▶ **Request**:
Convert the listing below into a Markdown table with columns Row and Line. Start at the line containing "The width and height of the screenshot is (886, 533)." and continue through the end of the listing, numbering each row and leaving out blank lines.

▶ **Exercise data**:
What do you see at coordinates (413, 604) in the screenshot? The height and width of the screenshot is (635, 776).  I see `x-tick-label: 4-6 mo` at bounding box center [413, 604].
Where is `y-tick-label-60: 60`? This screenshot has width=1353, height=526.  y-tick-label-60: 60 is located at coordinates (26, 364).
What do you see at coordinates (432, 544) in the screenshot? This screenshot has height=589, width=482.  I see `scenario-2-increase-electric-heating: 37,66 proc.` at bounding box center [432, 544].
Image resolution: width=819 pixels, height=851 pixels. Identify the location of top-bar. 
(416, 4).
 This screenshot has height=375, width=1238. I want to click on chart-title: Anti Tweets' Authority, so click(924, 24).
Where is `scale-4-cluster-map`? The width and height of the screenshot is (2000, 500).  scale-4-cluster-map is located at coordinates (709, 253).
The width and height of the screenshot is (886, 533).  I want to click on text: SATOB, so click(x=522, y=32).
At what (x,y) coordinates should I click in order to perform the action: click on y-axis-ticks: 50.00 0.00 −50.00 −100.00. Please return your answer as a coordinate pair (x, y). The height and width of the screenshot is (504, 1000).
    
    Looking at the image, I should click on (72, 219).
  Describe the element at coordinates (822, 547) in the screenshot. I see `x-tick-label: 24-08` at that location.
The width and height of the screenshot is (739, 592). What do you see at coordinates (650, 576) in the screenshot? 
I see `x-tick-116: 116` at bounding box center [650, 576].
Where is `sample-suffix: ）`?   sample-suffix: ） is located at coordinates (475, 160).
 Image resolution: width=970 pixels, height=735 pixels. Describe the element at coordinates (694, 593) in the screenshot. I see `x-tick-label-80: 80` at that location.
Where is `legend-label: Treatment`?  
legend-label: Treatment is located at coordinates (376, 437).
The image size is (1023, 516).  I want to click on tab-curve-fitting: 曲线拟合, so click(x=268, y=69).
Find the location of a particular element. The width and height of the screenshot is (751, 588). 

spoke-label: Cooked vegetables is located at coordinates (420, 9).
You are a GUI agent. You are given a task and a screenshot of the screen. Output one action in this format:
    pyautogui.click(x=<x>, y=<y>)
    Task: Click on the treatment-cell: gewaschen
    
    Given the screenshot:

▶ **Response**:
| Row | Line |
|---|---|
| 1 | The width and height of the screenshot is (886, 533).  I want to click on text: SATOB, so click(x=522, y=32). |
| 2 | At what (x,y) coordinates should I click in order to perform the action: click on y-axis-ticks: 50.00 0.00 −50.00 −100.00. Please return your answer as a coordinate pair (x, y). The height and width of the screenshot is (504, 1000). |
| 3 |     Looking at the image, I should click on (72, 219). |
| 4 |   Describe the element at coordinates (822, 547) in the screenshot. I see `x-tick-label: 24-08` at that location. |
| 5 | The width and height of the screenshot is (739, 592). What do you see at coordinates (650, 576) in the screenshot?  |
| 6 | I see `x-tick-116: 116` at bounding box center [650, 576]. |
| 7 | Where is `sample-suffix: ）`?   sample-suffix: ） is located at coordinates (475, 160). |
| 8 |  Image resolution: width=970 pixels, height=735 pixels. Describe the element at coordinates (694, 593) in the screenshot. I see `x-tick-label-80: 80` at that location. |
| 9 | Where is `legend-label: Treatment`?   |
| 10 | legend-label: Treatment is located at coordinates (376, 437). |
| 11 | The image size is (1023, 516).  I want to click on tab-curve-fitting: 曲线拟合, so click(x=268, y=69). |
| 12 | Find the location of a particular element. The width and height of the screenshot is (751, 588).  |
| 13 | spoke-label: Cooked vegetables is located at coordinates (420, 9). |
| 14 | You are a GUI agent. You are given a task and a screenshot of the screen. Output one action in this format: |
| 15 |     pyautogui.click(x=<x>, y=<y>) |
| 16 |     Task: Click on the treatment-cell: gewaschen |
| 17 |     Given the screenshot: |